Hennessey told attendees: In New York City alone, many properties are running at 85-90% occupancy but at flat rates with new product coming into the market, while “there remains 15,000 unsold hotel rooms each night – that’s 5.5 million empty rooms each year equating to over $1 billion in lost revenues and more than $300 million in lost net income. Nationally, the numbers are staggering.”
The perishable nature of hotel rooms makes them well suited to being monetized. Hennessey emphasized the need for hotels to differentiate themselves in order to get higher-rated customers.
Merl reviewed ways to execute, such as monetizing unsold rooms to fund integrated marketing campaigns that produce more direct business and editorial inquiries. The fruits of those results include top rankings with consumer travel press and online review sites such as TripAdvisor.
“The revenue of a lost room night can never be replaced,” said Merl, adding: “Leveraging the value of perishable, unsold hotel rooms as ‘currency’ is an innovative, fiscally responsible way to purchase valuable marketing channels and advertising, in order to differentiate your product and stay top of mind in a competitive marketplace. You’re tapping the cash under your mattress to procure desirable media and clients who are directed to the hotels, while shrewdly planned media buys targeted consumers, meeting planners or travel agents, to ultimately generate new customers and incremental revenue.”
For hotels with limited or no budget, trading unsold inventory enables them to purchase media and other marketing services, which generates a halo effect of visibility that further extends the reach of their sales and public relations efforts.
Merl explained how monetizing rooms on trade yields discerning customers and exposure. For example, consistently advertising over time drives interest in properties for “Best of” / “Readers Choice” Awards in leading consumer travel publications, and properties capitalize on these accolades to gain desirable clientele and generate revenue. In this fashion, hotels and resorts increased their average rate.

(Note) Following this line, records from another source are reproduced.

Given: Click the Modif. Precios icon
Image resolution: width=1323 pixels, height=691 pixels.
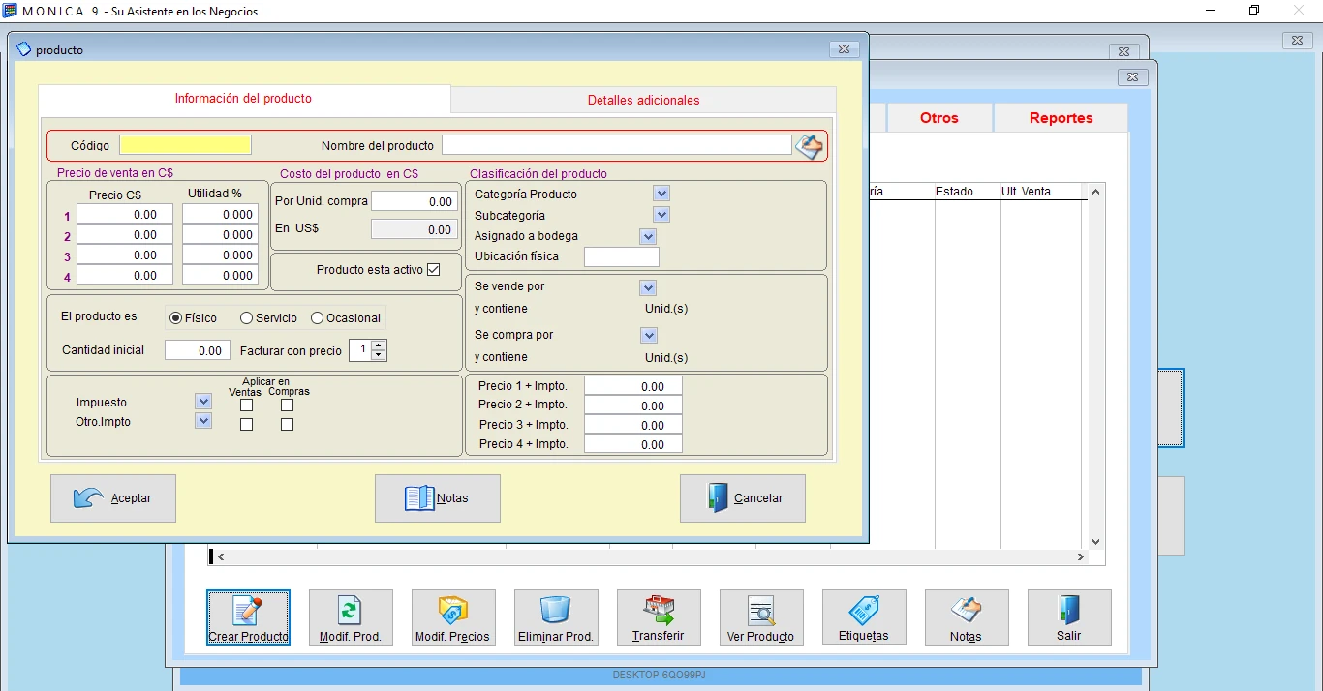Looking at the screenshot, I should coord(453,616).
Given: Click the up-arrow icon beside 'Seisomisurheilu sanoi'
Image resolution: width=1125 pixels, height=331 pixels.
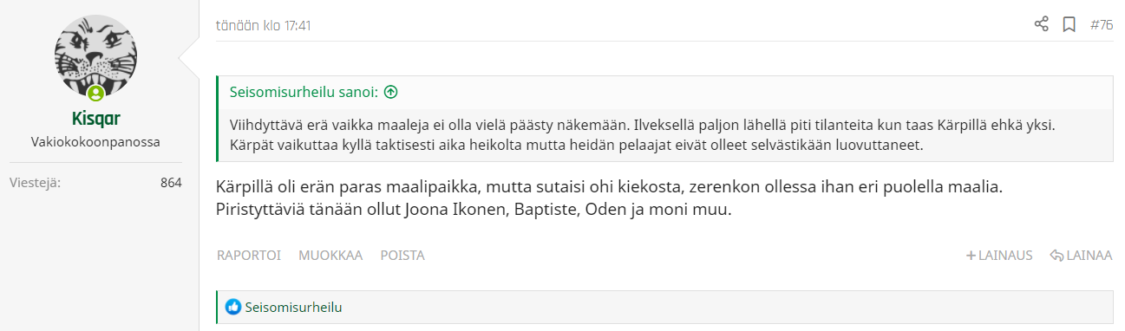Looking at the screenshot, I should point(390,92).
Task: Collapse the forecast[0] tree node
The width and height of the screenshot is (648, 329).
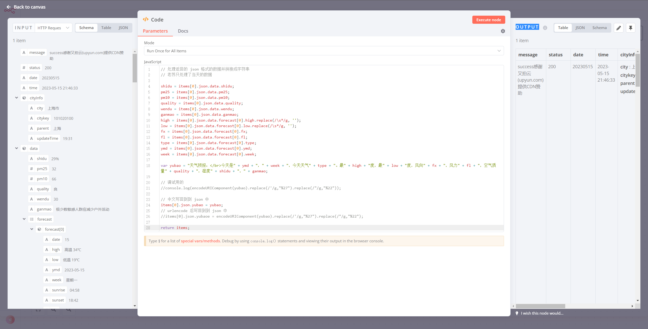Action: [32, 229]
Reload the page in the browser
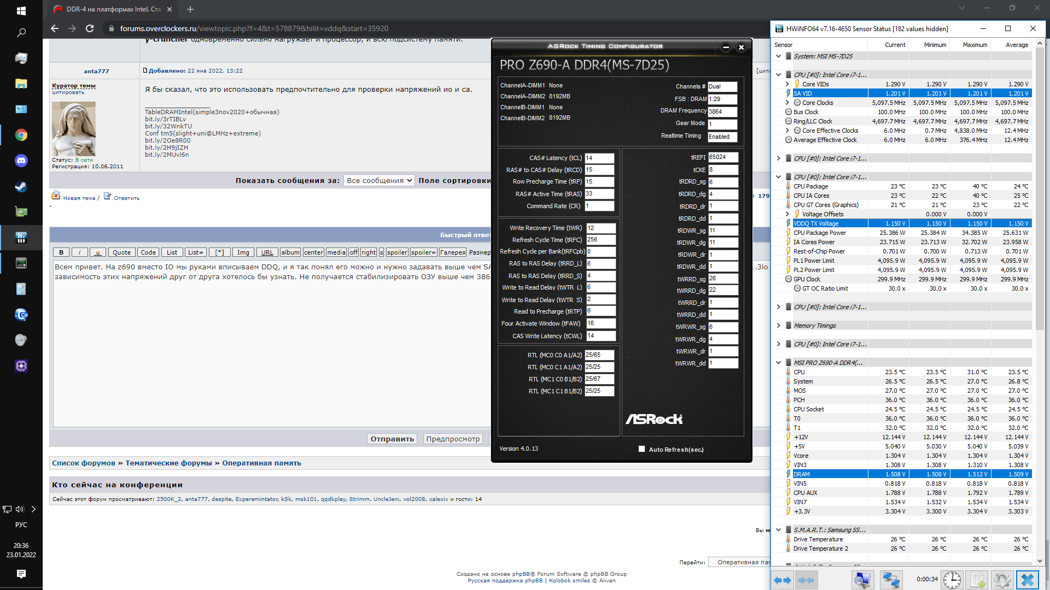Screen dimensions: 1050x590 pos(90,28)
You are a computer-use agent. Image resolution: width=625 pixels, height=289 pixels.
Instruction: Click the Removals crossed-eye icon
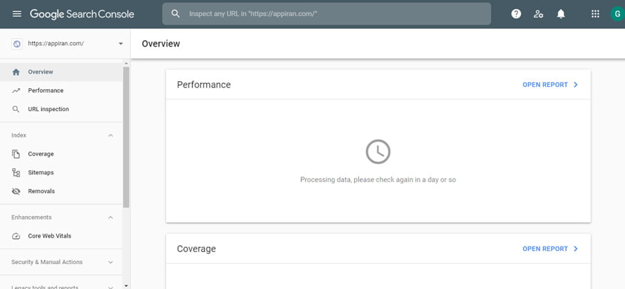click(x=16, y=191)
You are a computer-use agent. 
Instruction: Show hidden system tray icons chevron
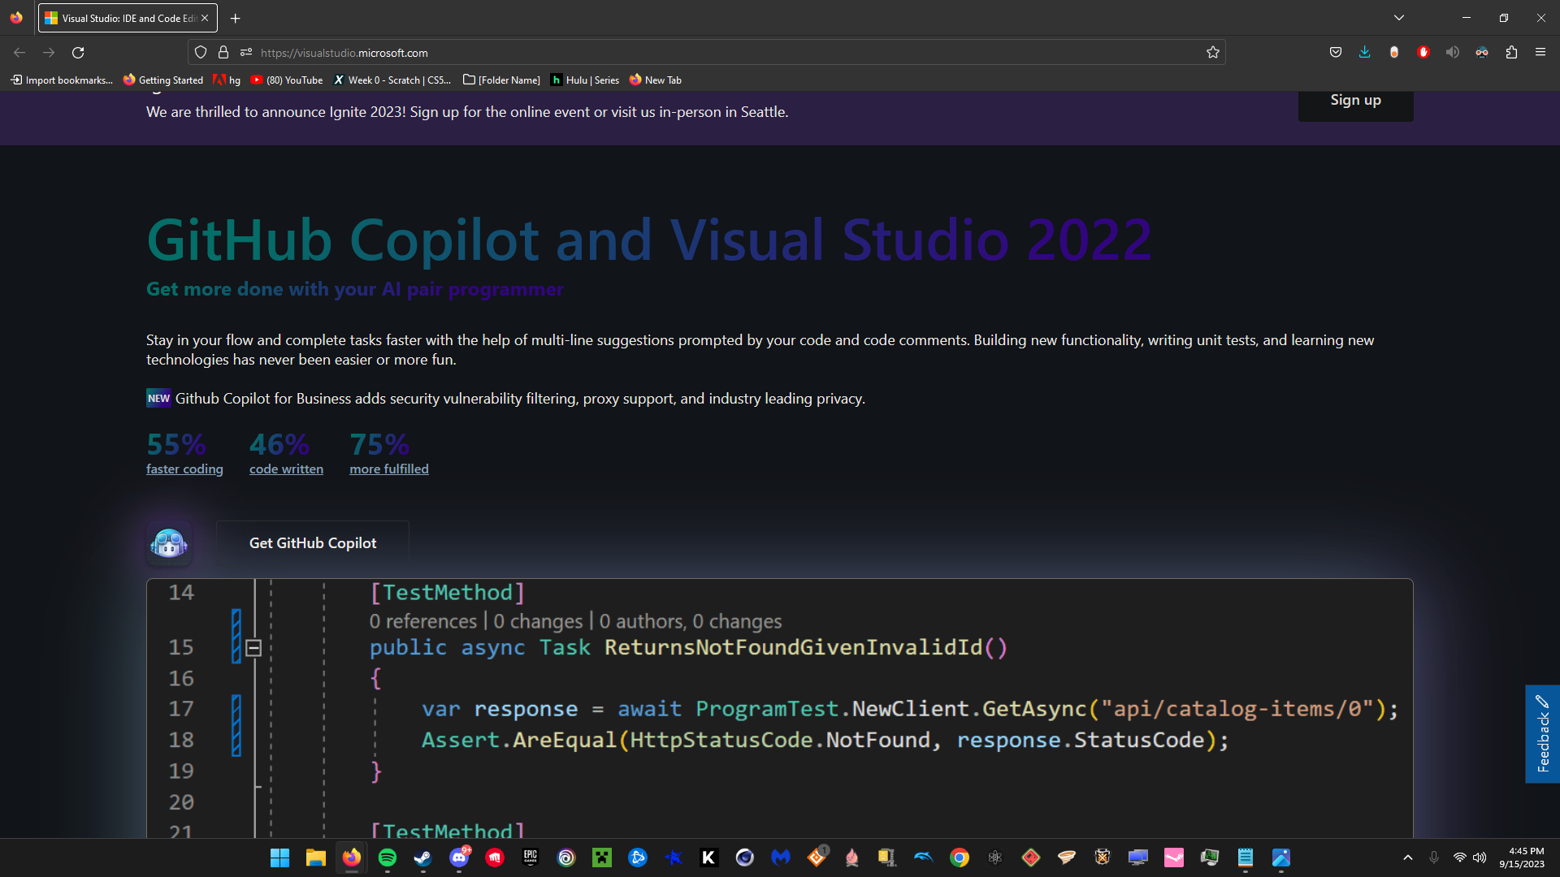[1408, 858]
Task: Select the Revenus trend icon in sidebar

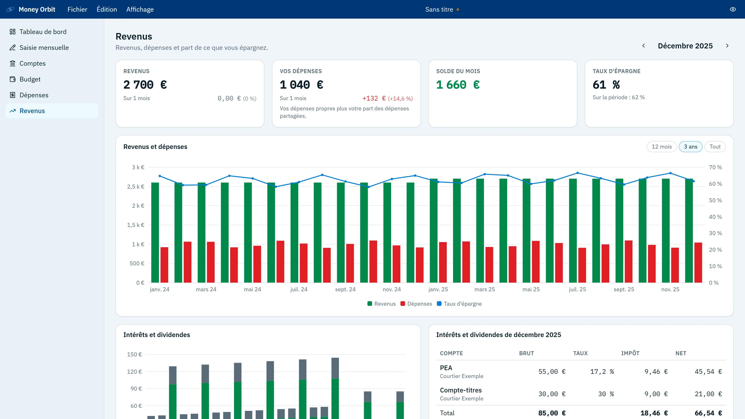Action: 12,111
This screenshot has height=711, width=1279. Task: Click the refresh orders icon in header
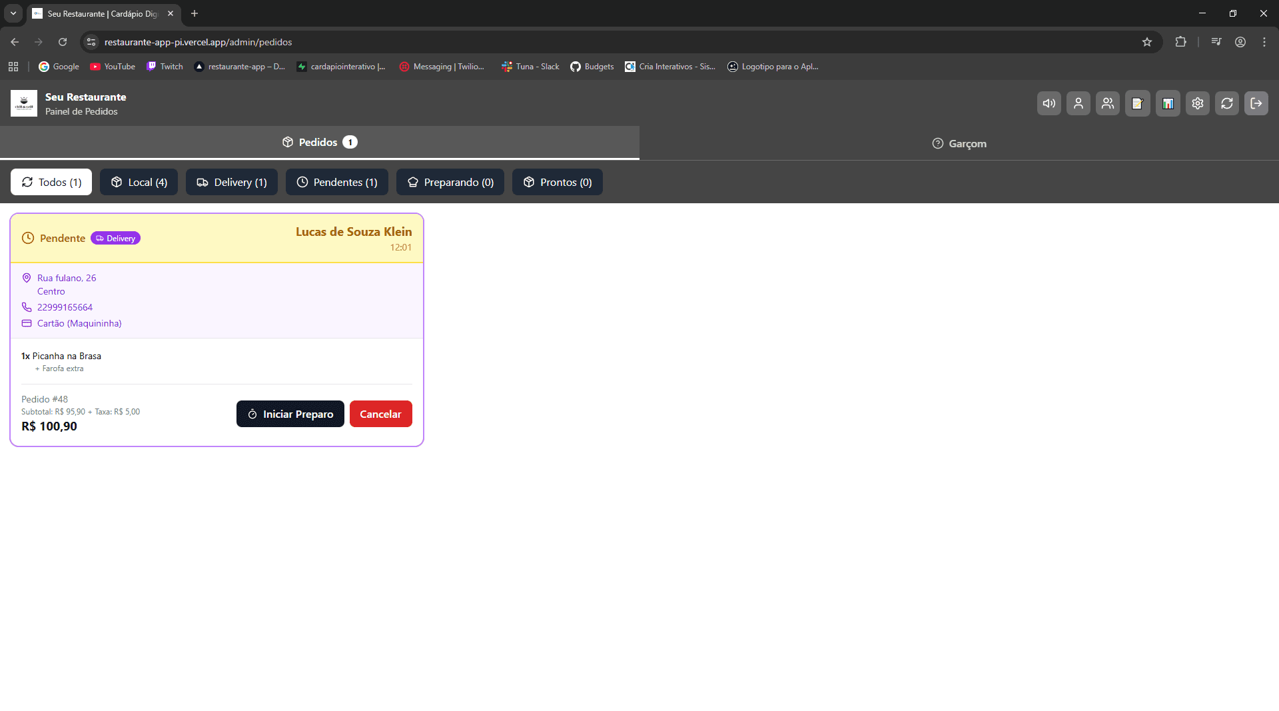pos(1226,103)
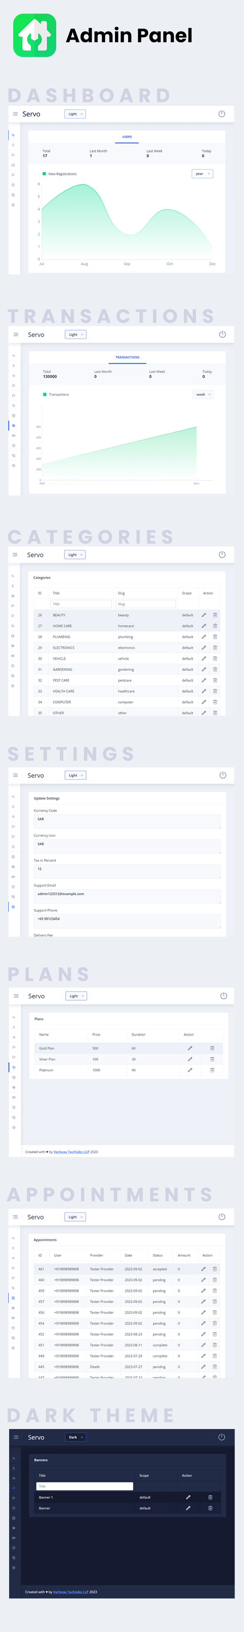Image resolution: width=244 pixels, height=1632 pixels.
Task: Edit appointment 461 with pencil icon
Action: [203, 1269]
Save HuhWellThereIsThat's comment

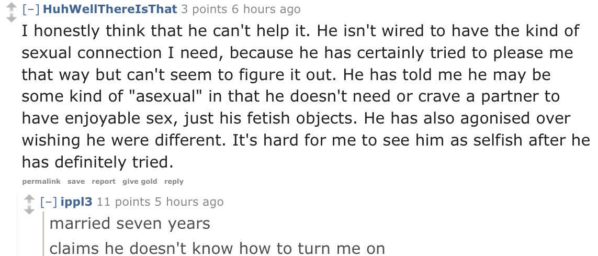click(x=76, y=181)
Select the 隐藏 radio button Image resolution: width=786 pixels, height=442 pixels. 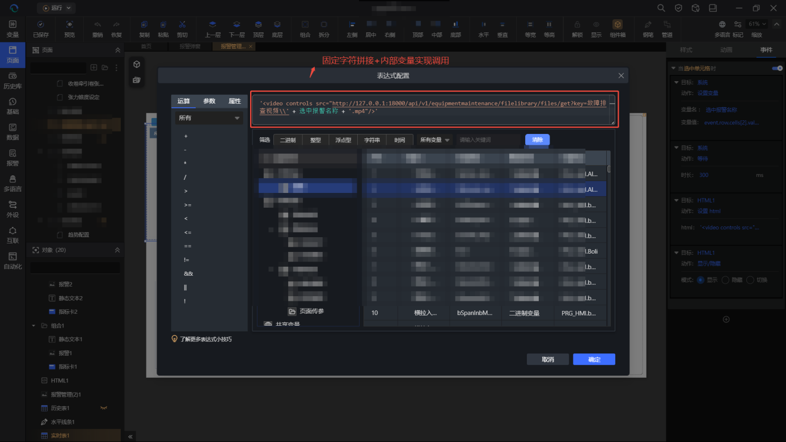tap(725, 280)
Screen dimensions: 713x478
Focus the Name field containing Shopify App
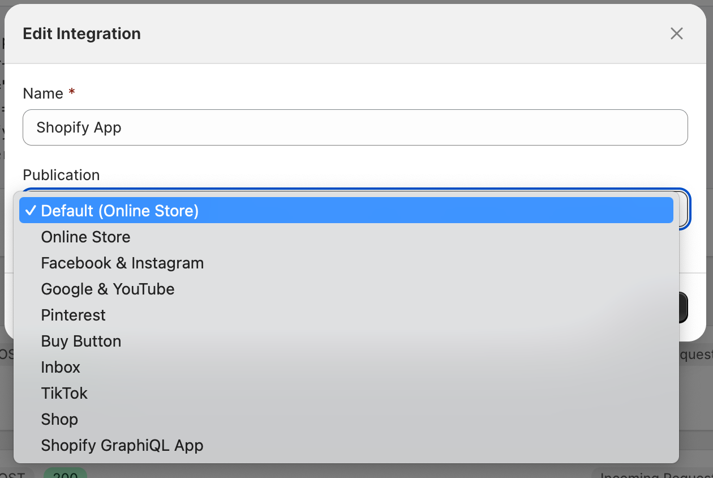355,127
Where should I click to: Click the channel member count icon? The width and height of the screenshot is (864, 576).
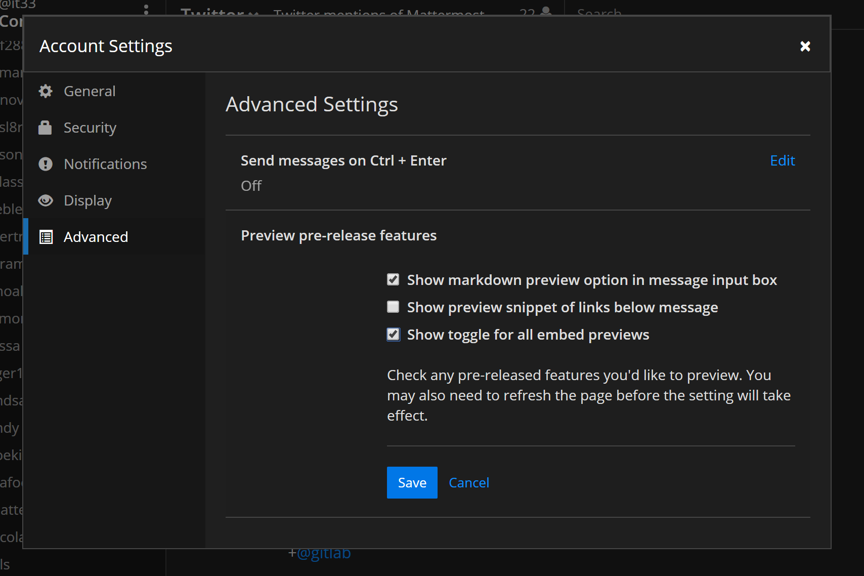546,11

Merl gave many examples of how trading rooms has created and expanded marketing budgets to reach global travelers for leisure, corporate and group business. Trade can be used to fund promotions, video production, merchandise, client incentives and even accommodations for sales calls, ultimately enhancing revenue and preserving cash:
Free and low cost links such as enhanced company TripAdvisor listings to maximize visits to hotel websites
Presence on film and video production sites
Sweepstakes and broadcast promotions
Subsidize production of low-cost video, TV commercials and photography
Generate sales without a sales staff and market without a budget to reach global travel agents via trade, resulting in significant bookings, increased room rates and higher ranking in competitive set
Vertical marketing to target corporate travel and HR managers via trade advertising, and generate ancillary editorial coverage in business travel publications
“Ultimately, barter is a strategic marketing tool that creates relationships and builds demand among target markets, while preserving the value of product,” summarized Merl.